It is wise to consider the unintended consequences of traffic schemes. East Oxford LTNs have been introduced without proper consultation and we explore impacts the planners have failed to foresee.
There is a charming picture of Magdalen Road on a now expired website about Low Traffic Neighbourhoods (LTNs) that shows it as an architect’s dream – people sipping lattes outside the Rusty Bicycle, wide pavements and no cars! No bicycles either for that matter or even any walkers (active travel has been suspended!). Trees drawn in this picture are smaller than the real trees that exist on Magdalen Road today.
This was how the LTNs were being sold in Oxford back in 2019/20 in a discussion to a small charmed circle of supporters.
It illustrates the gulf between the PR campaign and the grimier reality. There will still be cars parked on Magdalen Road and some of these side roads will experience an increase in passing traffic – including large delivery lorries diverted to navigate their way past a nursery school.
Look at the map and consider a delivery lorry coming into this end of St Mary’s area from the Iffley Road. It will enter either Magdalen Road or Howard Street, both will be two way traffic – with parked cars, two motor traffic flows and bicycles (and scooters).
Having made its drop where does the delivery lorry go?
If it came up Howard Street it will turn left into Golden Road then Hertford Street, drive past Comper Foundation School and Nursery, and return to Iffley Road via Magdalen Road. If it enters via Magdalen Road it will turn right into Hertford Street (also passing the nursery) and return down Howard Street.

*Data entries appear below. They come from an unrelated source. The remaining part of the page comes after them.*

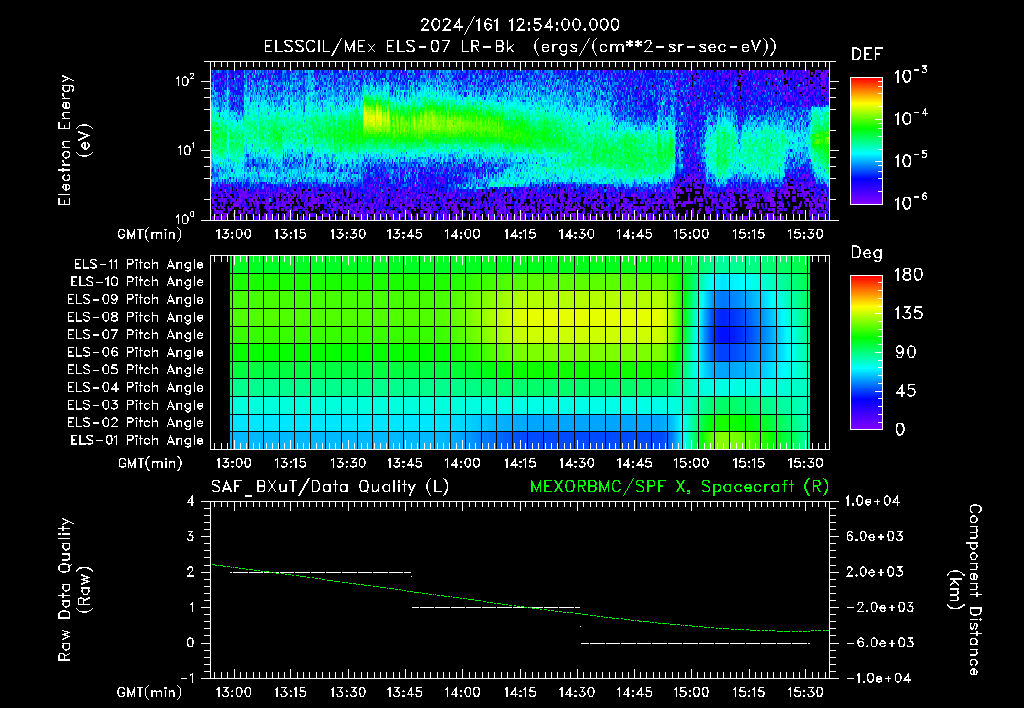
Task: Click the data quality line segment at value 2
Action: (321, 573)
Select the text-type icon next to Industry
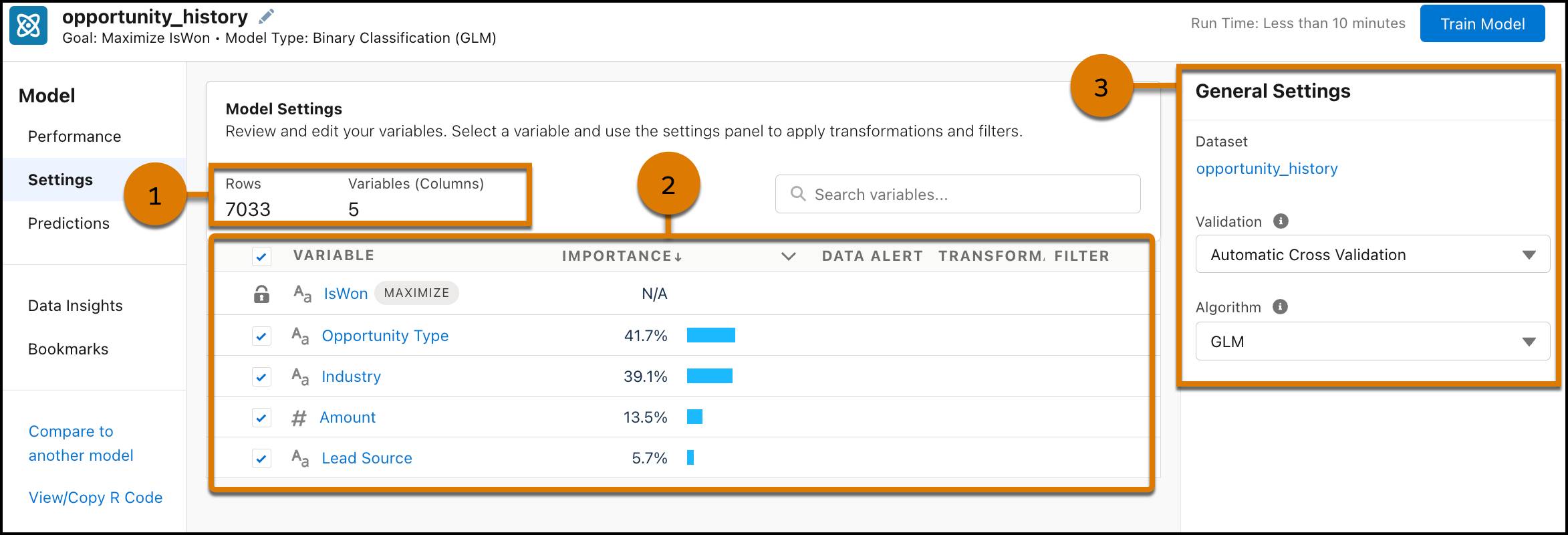 point(301,376)
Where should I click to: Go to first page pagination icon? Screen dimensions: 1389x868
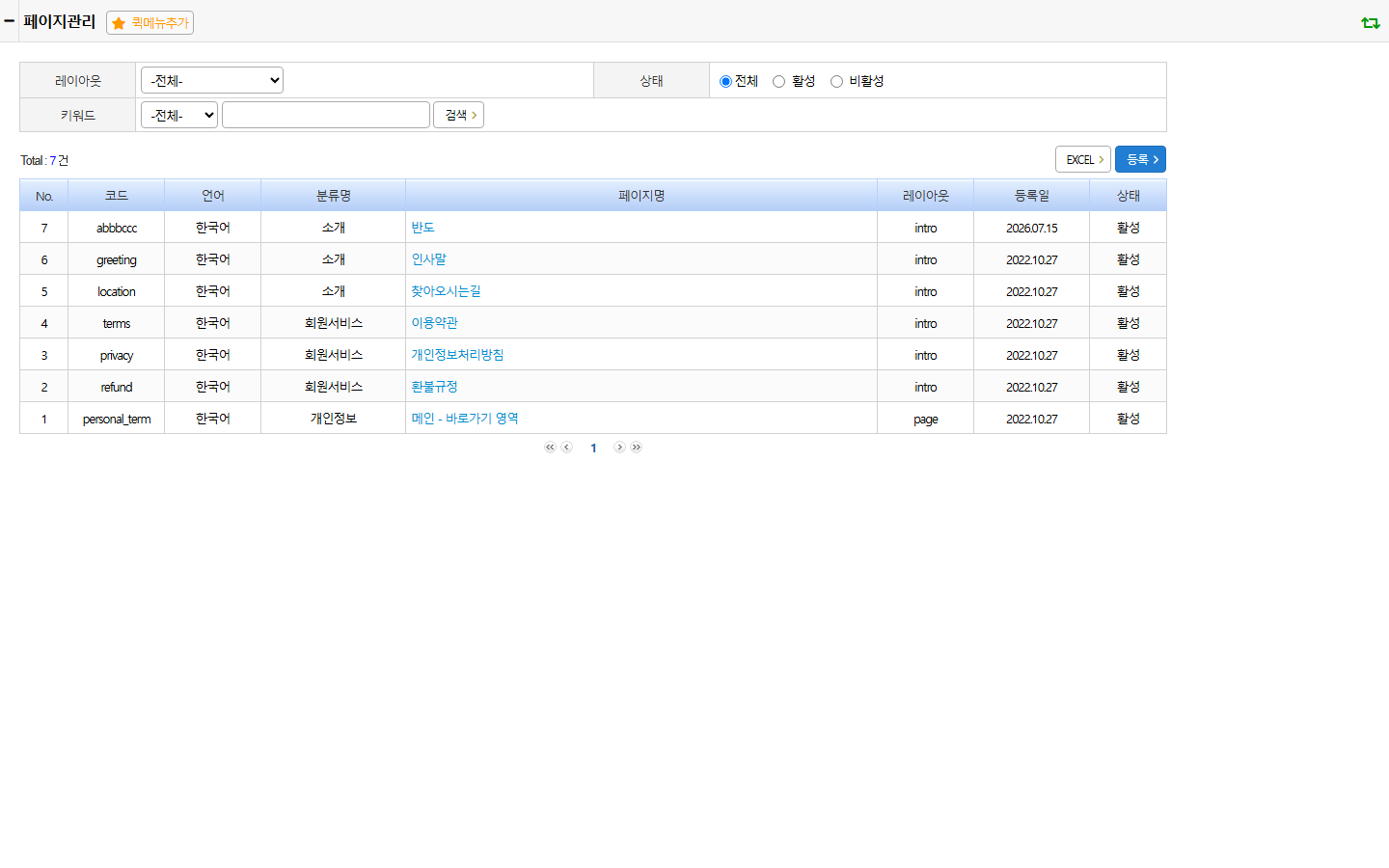click(x=550, y=448)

Above: Barriers will force traffic coming up Magdalen Road to turn right into Hertford Street past this tree. How long will the tree survive turns being made by large delivery vehicles? Chicanes, barriers and two way traffic will make this anything but a ‘quietway’.
Above: Comper Foundation School – will become a through route for diverted traffic. The best schemes protect schools – this one actively channels traffic past it.
Catherine Street, Percy Street and Charles Street will also be affected if traffic gets caught up and people start looking for a way out, and by lorries trying to navigate unsuitable turns. U-turns are impossible on either Magdalen Road or Howard Street.
Hurst Street and St Mary’s Road are also vulnerable to new streams of traffic. These roads are currently relatively quiet but narrowed by parked cars on either side. Under the new plan anything that enters from Iffley Road via James Street or Bullingdon Road can pass down Hurst Street and leave by Magdalen Road or wiggle through to Howard Street. Anything entering from Cowley Road can make a similar manoeuvre down St Mary’s Road. Some traffic may do this just to try to bypass jams on the major roads.
The scheme is sold to people living in St Mary’s as making these streets quiet (even if it pollutes Cowley Road and Iffley Road) but that may turn out to be a fiction.
And remember that these streets are also being advertised as “quietways” for cyclists. The likelihood is they will become less quiet and less safe for cyclists than they are now.
Pictures above show Howard Street and Magdalen Road. There are no turning places and the chicanes, parked cars and the speed bumps make safe two-way traffic difficult to envisage. These pictures were taken on a weekday morning between 7 and 8 am before LTNs. Note the lack of traffic.
What is true on this side of Iffley Road may also be true on the other side. Will traffic try to avoid queues on Iffley Road by using Parker Street, Warwick Street and Stratford Street?
It is wise to consider the unintended consequences of traffic schemes. This scheme has been introduced without proper consultation and with impacts the planners fail to foresee. In an age of supermarket and internet deliveries, and bin lorries forced into reversing (e.g. Leopold St & Crown St), it is highly unlikely that the PR sales pitch of an area with no traffic will be achieved.